BETHESDA, Md--A multistate, case-control study involving more than 1,200
children has failed to document a link between electromagnetic fields in
and around the home and acute lymphoblastic leukemia (ALL), the most common
form of cancer in children.
"Our study, overall, shows no evidence of an increased risk of
childhood ALL at residential magnetic field levels experienced by most
children in this country," said lead investigator Martha Linet, MD,
of the National Cancer Institute. "The results do not support the
hypothesis that children living in homes with high measured levels of magnetic
fields or high wire code levels have an increased risk."
[Wire code levels are based on power-line thickness, configuration,
and distance from the home, and closely correlate with magnetic field levels.]
Dr. Linet and her colleagues at the NCI and the Children's Cancer Group
(CCG) described the findings in a briefing at the National Institutes of
Health. Their full report appeared in the July 3, 1997, issue of the New
England Journal of Medicine.
"Some people claim that epidemiological studies are never definitive,"
Lawrence J. Fischer, PhD, director of the Institute for Environmental Toxicology,
Michigan State University, and chairman of the study's advisory group,
said at the briefing. "But this study certainly, in my view, tips
the scale to indicate that exposure to magnetic fields is not a major,
and probably not even a minor, component of cancer causation."
About 1,600 children will die of ALL in 1997, according to the American
Cancer Society. The issue of whether magnetic fields have contributed to
the rise in ALL that has occurred since 1974 has remained unresolved since
the first report suggesting a cancer link in 1979.
Last year, in an analysis of more than 500 studies, the National Research
Council (NRC) reported a "weak statistical correlation between childhood
cancer and wire configuration," but the new study suggests that even
this weak correlation can be explained by problems with study methodology.
The NCI/CCG study was designed specifically to address factors that
might account for the NRC findings and to overcome a number of shortcomings
noted in previous studies.
For example, the current study is four times larger than the next-largest
US study; in this study, magnetic field levels were measured inside the
home rather than estimated by examining power lines outside the home; measurements
were not limited to a single residence per child and were made within two
years of the child's diagnosis instead of many years later; and, finally,
the data collectors in the NCI study were blinded as to which children
had leukemia and which did not.
The new study enrolled 638 children with ALL who were under 15 years
of age; 58% were younger than age 5. Another 620 healthy children served
as controls, matched for age, race, and telephone exchange. All the children
lived in one of nine states: Illinois, Indiana, Iowa, Michigan, Minnesota,
New Jersey, Ohio, Pennsylvania, and Wisconsin.
The researchers measured magnetic fields in the children's current and
former homes, including those where their mothers lived during pregnancy.
They also assigned wire code levels to the homes.

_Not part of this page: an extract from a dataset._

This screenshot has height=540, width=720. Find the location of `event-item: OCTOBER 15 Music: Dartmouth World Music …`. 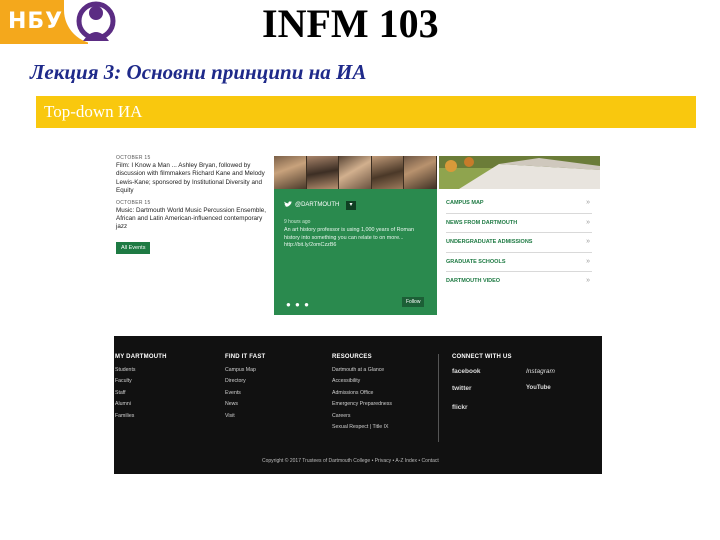

event-item: OCTOBER 15 Music: Dartmouth World Music … is located at coordinates (194, 216).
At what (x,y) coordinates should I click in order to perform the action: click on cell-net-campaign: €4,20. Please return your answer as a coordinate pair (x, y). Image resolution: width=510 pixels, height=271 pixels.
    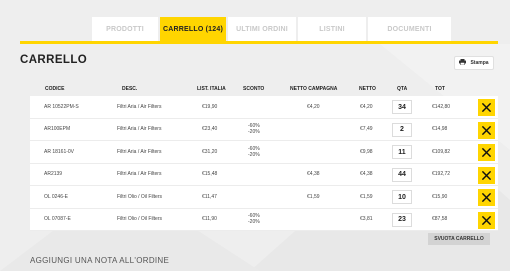
    Looking at the image, I should click on (314, 106).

The exposure measurements consisted of electronic meter readings taken
in a child's bedroom every 30 seconds for 24 hours. In addition, 30-second
"spot" measurements were made in the bedroom, family room, kitchen,
and the room the mother slept in when pregnant with the child.
Dr. Linet acknowledged that even this approach has its limitations.
"It is not known how well a single, 24-hour measurement taken in a
child's bedroom over one day characterizes that child's current magnetic
fields exposure, much less a child's overall exposure during earlier years,"
Four Levels of Exposure
The children were divided into four groups, based on the level of magnetic
fields to which they were exposed: below 0.065 µT (microtesla) (44.6%
of the 1,241 children with magnetic field measurements); 0.065 to 0.099
µT (19.3%); 0.1 to 0.199 µT (23.3%); and 0.2 µT or above
Although the middle two groups each showed a 10% increased risk of ALL,
compared with the children with the lowest exposure, and the highest group
showed a 24% increase, the team said these increases were not statistically
significant. Furthermore, there was no dose-response pattern of increasing
risk with increasing exposure.
Wire code classifications were also divided into four groups: underground
or very low exposure (43.5% of the 804 children classified); ordinary low
(28.6%); ordinary high (21.6%); and very high (6.2%).
The ordinary low exposure group had a 7% higher ALL risk than the very
low group, but the ordinary high group had a 1% lower risk than the very
low group, and the very high group had a 12% lower risk. Again, there was
no statistically significant difference.
"This is a strong study; it eliminates problems present in other
studies," Dr. Fischer said. "The results should be welcomed by
persons who must make decision regarding the mode with which we transmit
electrical power. It should also help scientists turn their attention to
research that may provide more productive results leading to the cause,
treatment, and prevention of this dread disease."
The magnetic fields study is part of a much larger ALL study being conducted
by the CCG involving 1,900 cases and 1,900 controls. Researchers are looking
at both genetic and environmental issues, including infections, parental
occupation and lifestyle, possible medical contributions (x-rays, drugs),
and specific exposures (pesticides, radon, solvents). The first of a series
of reports will be published early next year.